My goal in any retail or service-receiving situation is for the person on the other side of the counter to remember me either as one of their favorite customer for the day or as completely forgettable. I try to be nice and polite to all these folks to make it easy for them to be nice and polite to me, since they pretty much have to.
This means, though, when I fall off the grid for a month or so at a time, people notice. One never goes through life without impacting others and most of us impact lots more people than we think about when we consider the question of our own worth.
The upshot of this is, if one, say, spends the vast majority of January fighting off a depressive episode and wrestling with one’s inner demons to get out of bed every morning, instead of doing one’s usual errands, one is likely to get some questions when one re-emerges.
“I haven’t seen you in a while,” the guy at the sandwich shop might say. And what can I say back to that? Saying “I was locked in a Sisyphean cycle of my brain eating itself” is a bit much to lay on so casual a relationship, particularly one where the other person is supposed to show sympathy and kindness at the expense of their own energy and emotions.
I usually go with “I’ve been out of town for a while,” (true, for the week before my depressive episode began) or “I’ve been sick for a while” (true, for the week after it ended) or “It’s been really crazy at work” (true for several weeks in the middle).
To be open about one’s mental illness is all well and good, but my barista should not have to get into this shit with me just to sell me coffee, no matter how nice and friendly he appears to be.

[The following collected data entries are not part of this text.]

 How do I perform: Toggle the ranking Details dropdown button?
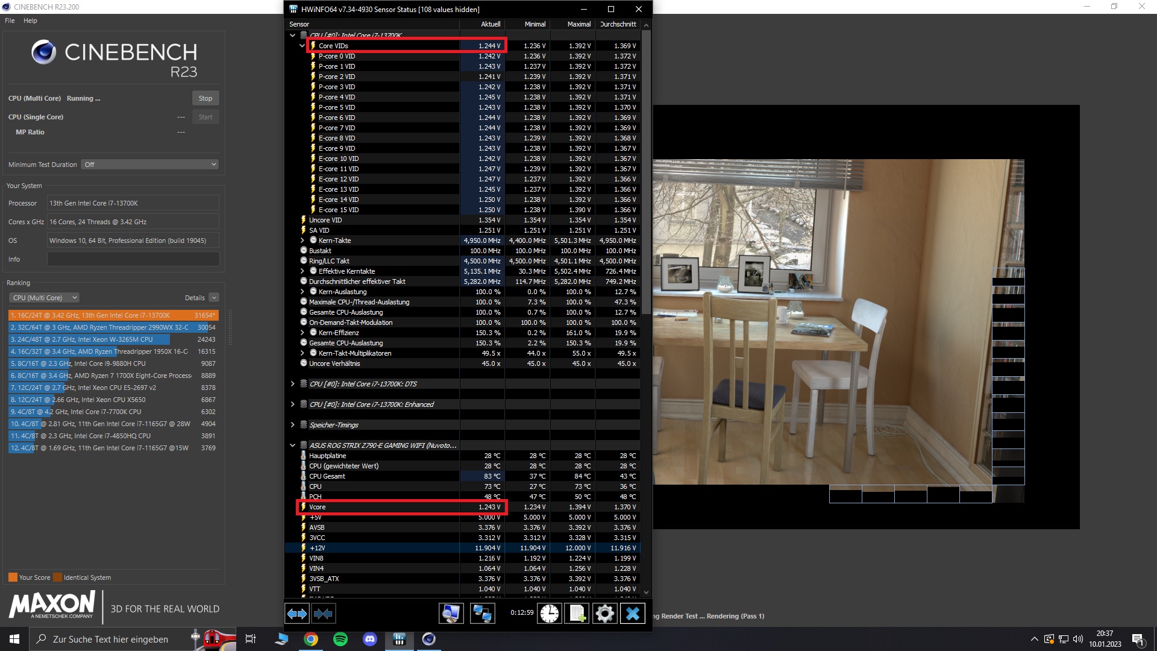coord(214,298)
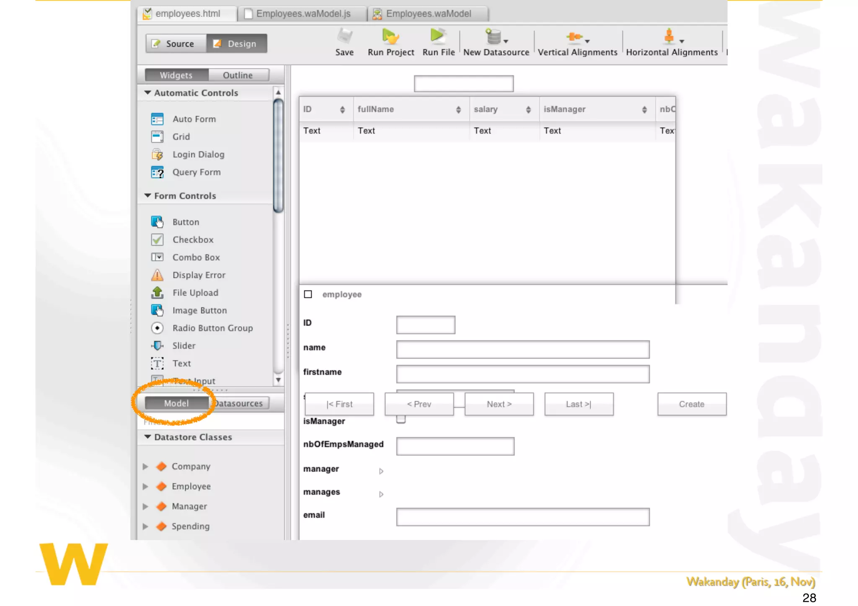
Task: Click the Create button
Action: coord(691,405)
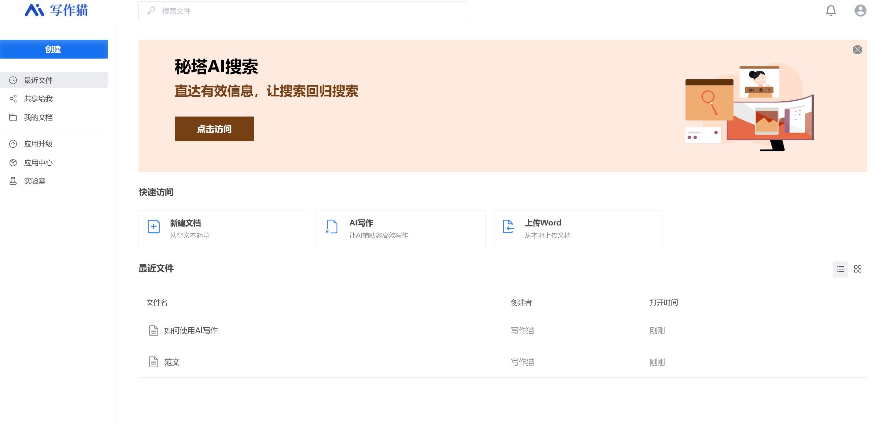Click the 上传Word upload icon
Viewport: 875px width, 425px height.
[x=508, y=227]
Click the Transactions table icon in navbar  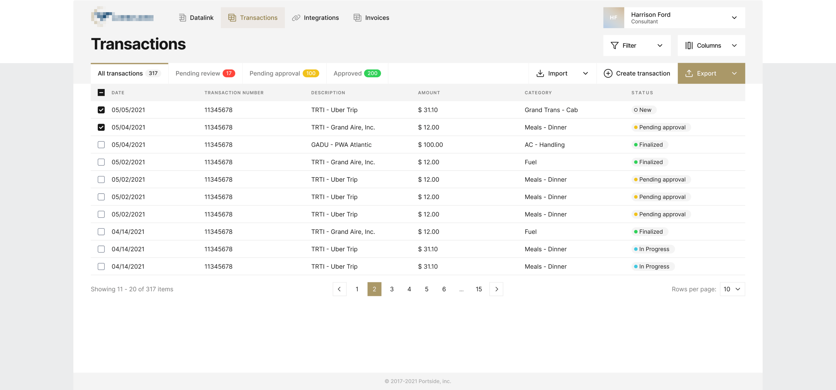[232, 18]
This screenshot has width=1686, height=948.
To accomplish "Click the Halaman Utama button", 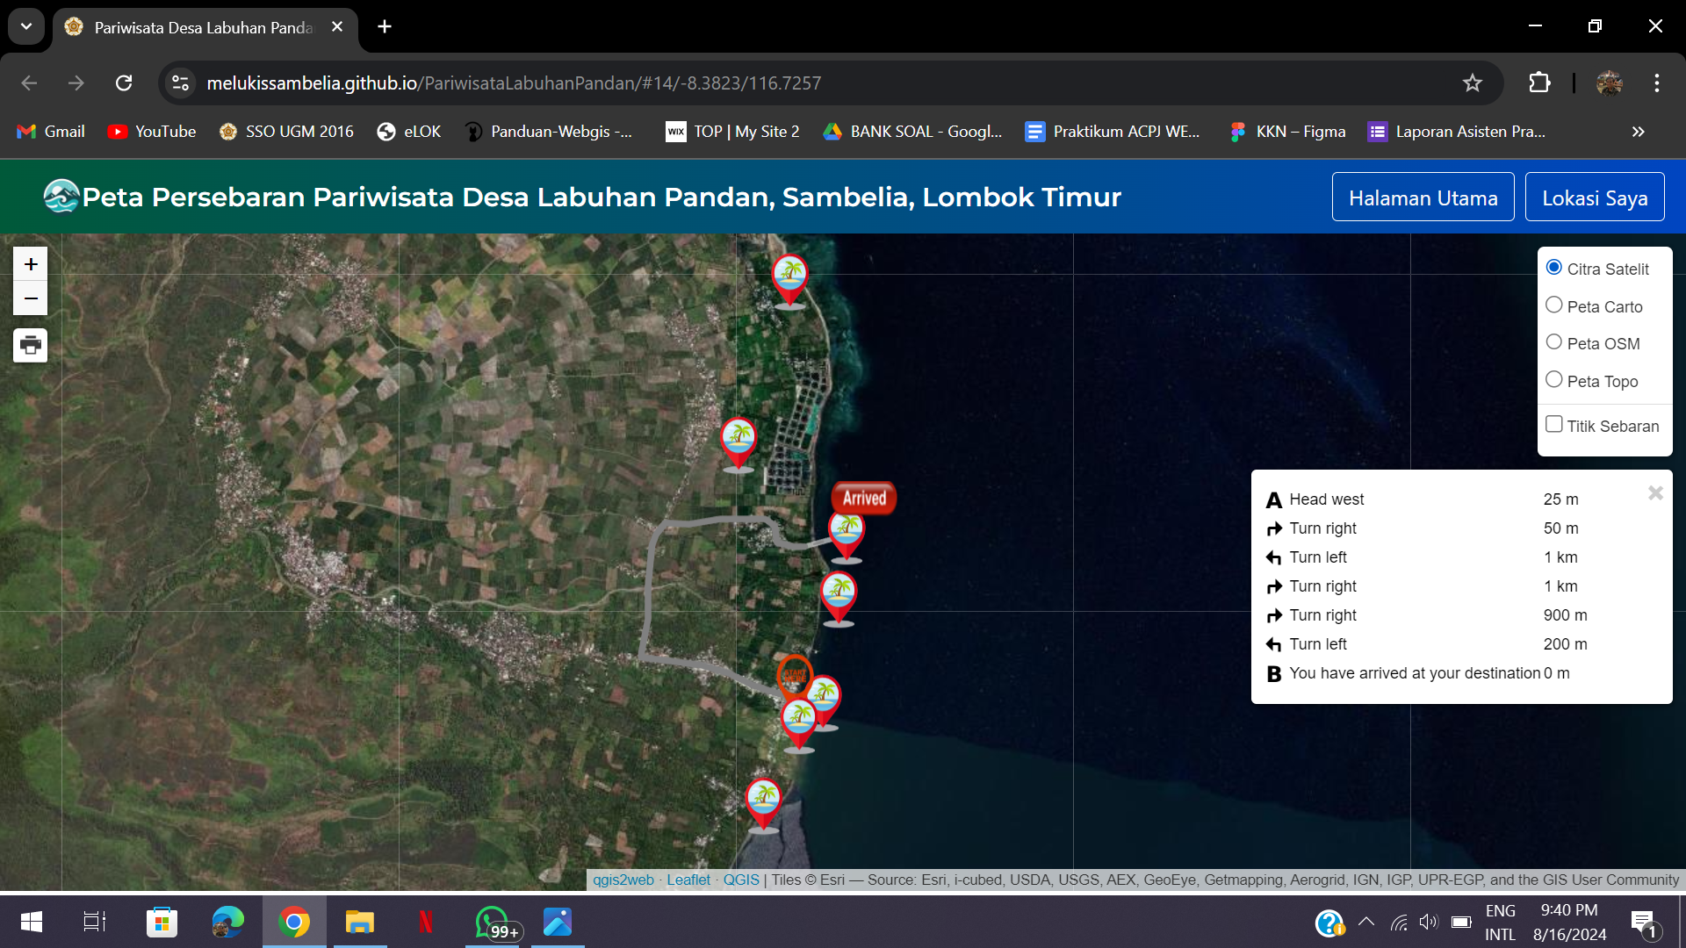I will click(x=1423, y=197).
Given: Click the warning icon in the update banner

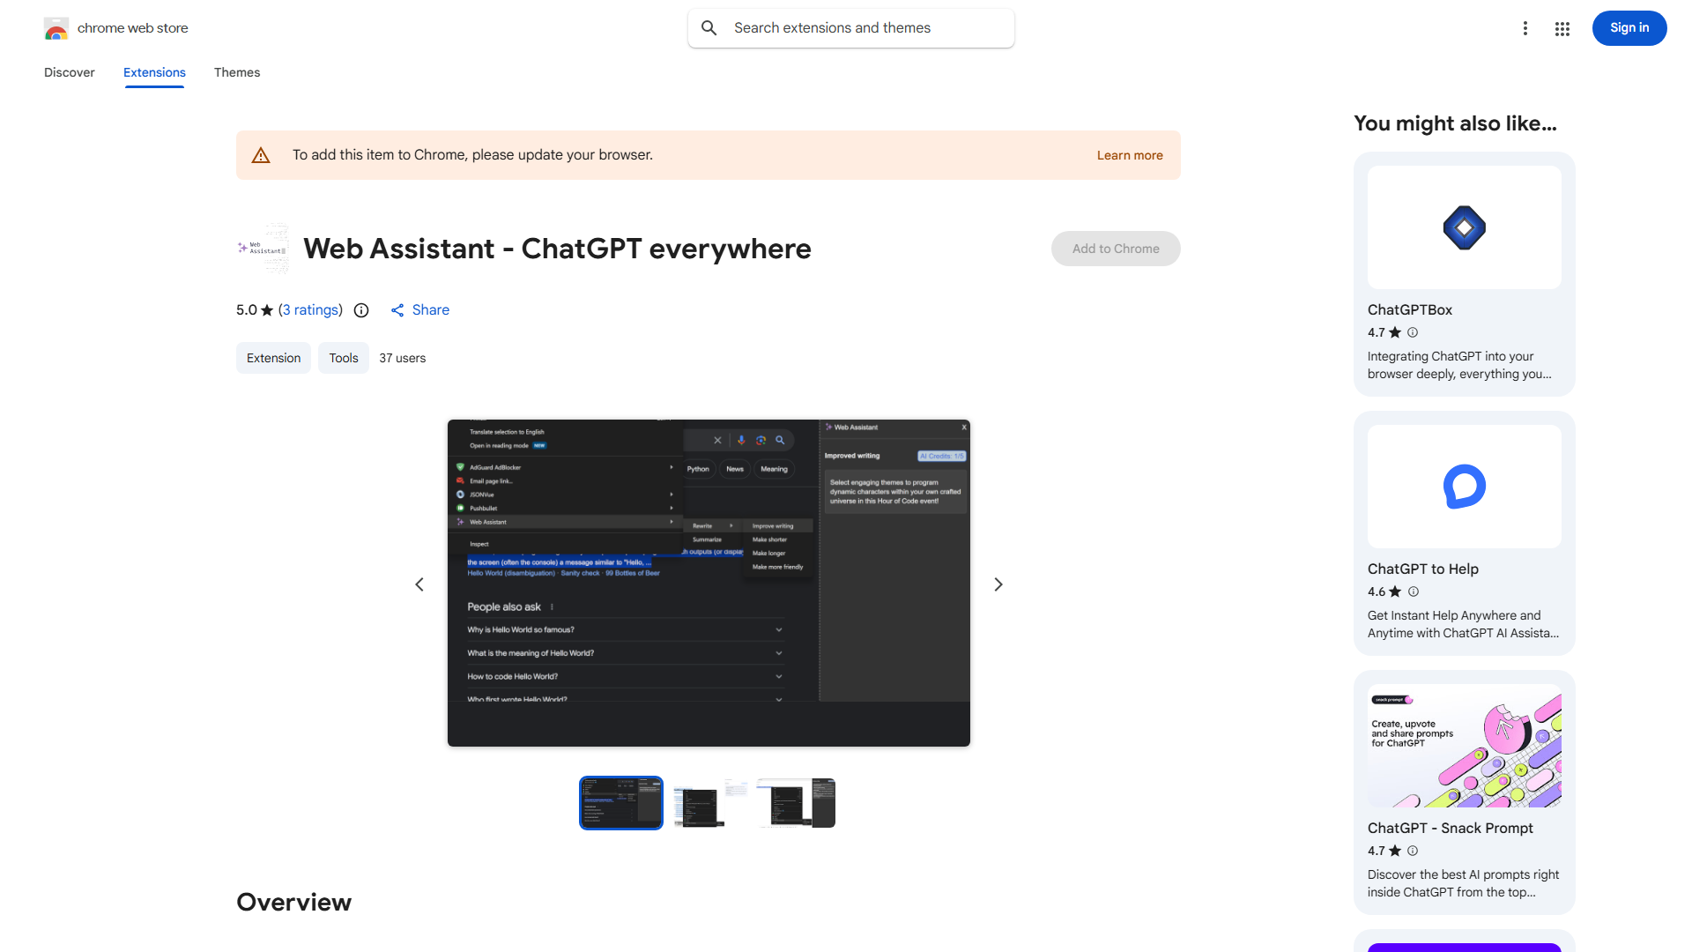Looking at the screenshot, I should [x=261, y=154].
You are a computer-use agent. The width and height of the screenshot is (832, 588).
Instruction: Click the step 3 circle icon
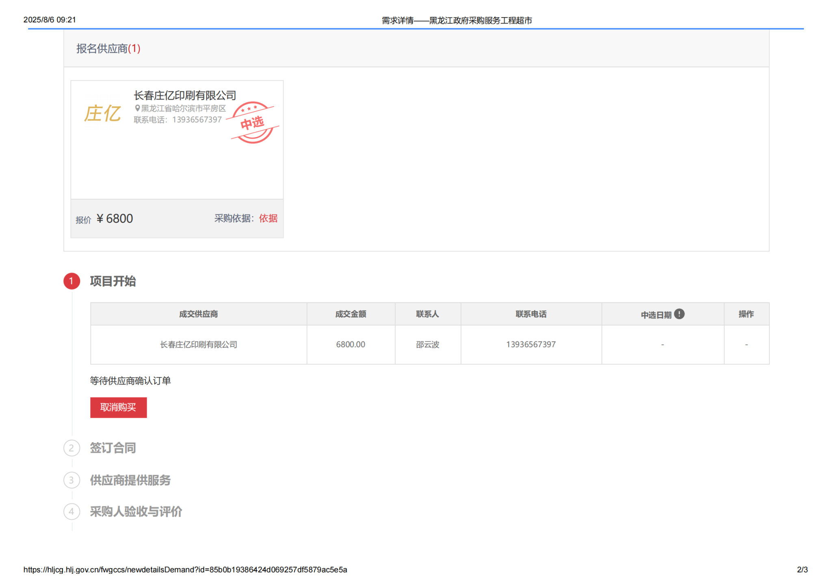coord(72,480)
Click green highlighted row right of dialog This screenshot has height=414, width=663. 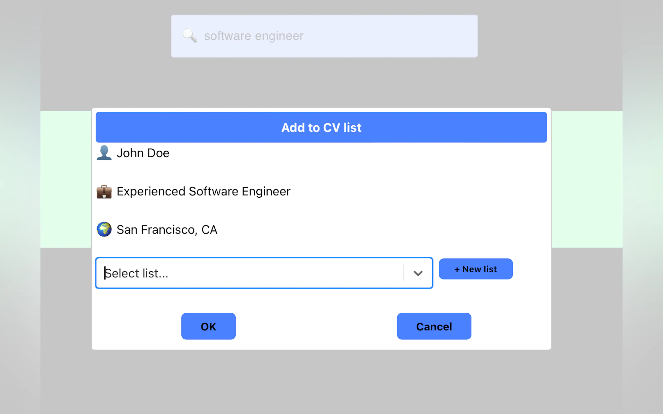587,179
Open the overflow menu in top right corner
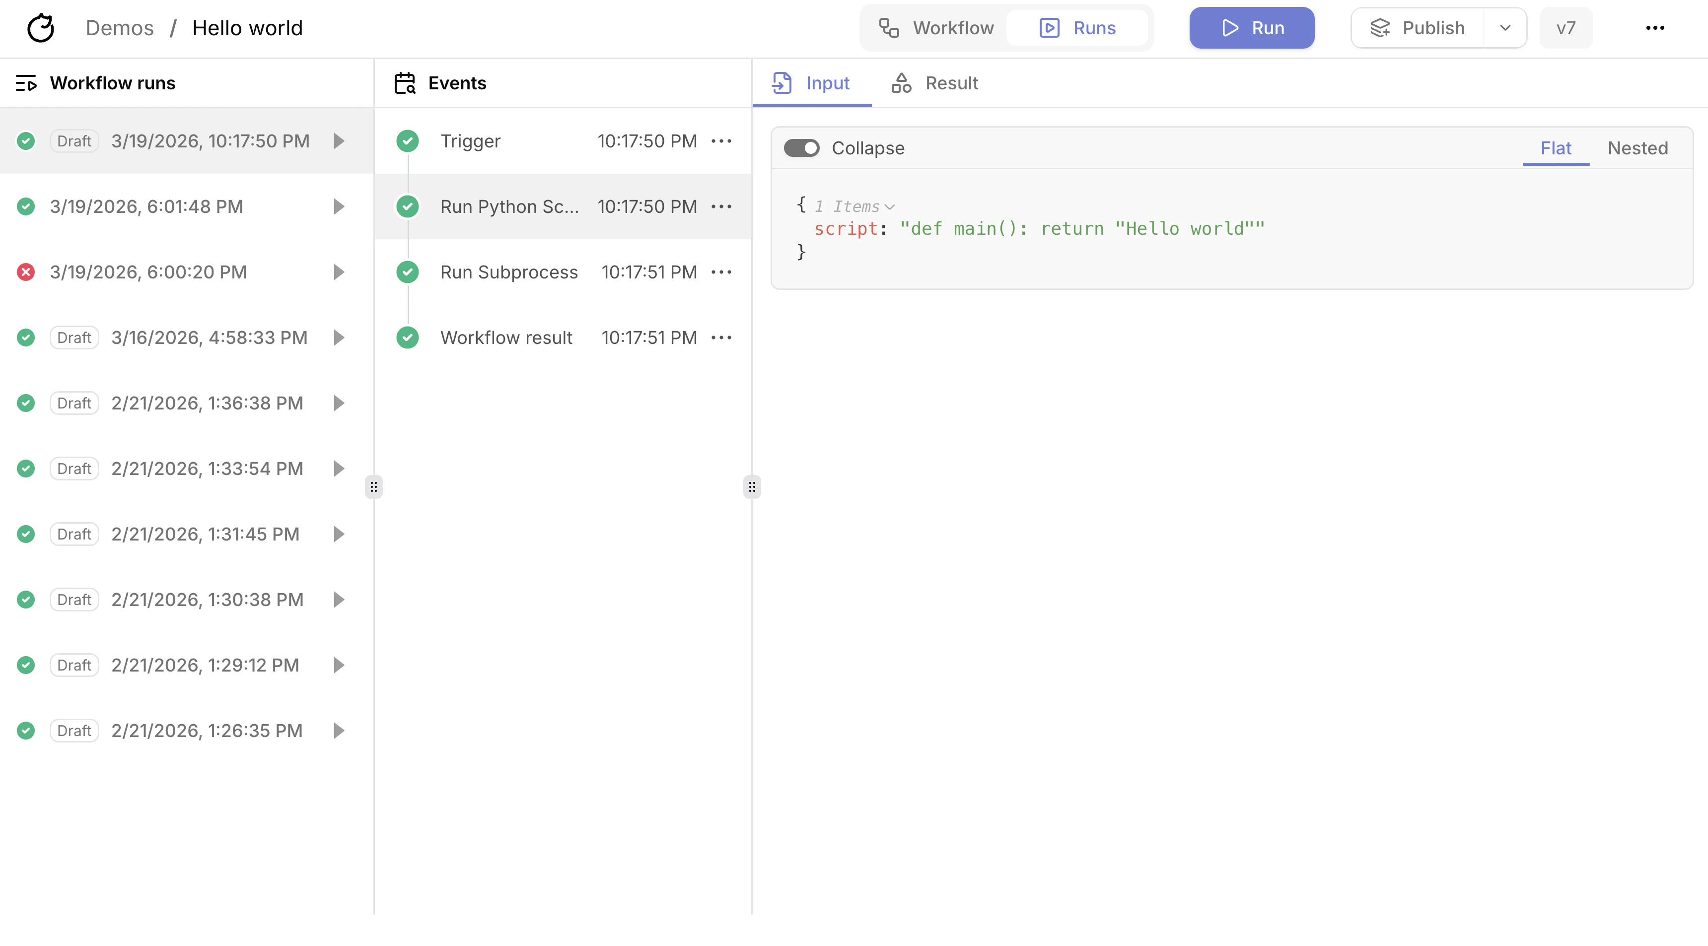Screen dimensions: 1708x946 [x=1656, y=27]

Retail interactions aren’t where activism lives, is I guess what I’m saying. And while I sometimes do get into identity politics with service folks (like thanking someone whose nametag lists their preferred pronouns, for instance) I don’t usually go beyond a sort of queer secret-handshake-style interaction (when called for).
It’s one thing to be open and honest about this shit. We do need that. Mental illness needs to be de-stigmatized. (Hell, plenty of *physical* illnesses still need to be de-stigmatized, too. The culture of associating morality with illness and disability is a huge topic and one that is too big for this post.) But it’s okay to not tell all of the truth all of the time. It doesn’t undermine your truth. It’s not a failure of will.
So — all this is to say that stuff got to me in January. I always struggle in deep winter (the lack of light especially eats my brain). I’m behind on basically everything in my life and running to catch up. I know it’s late for me to say this, but I’m still hoping to get some good work done in 2018. I want to bend towards action and positive change.
It’s not a resolution, because I don’t make those. Just a goal or a hope. And as always, in perpetuity, it starts today, because that’s what I’ve got.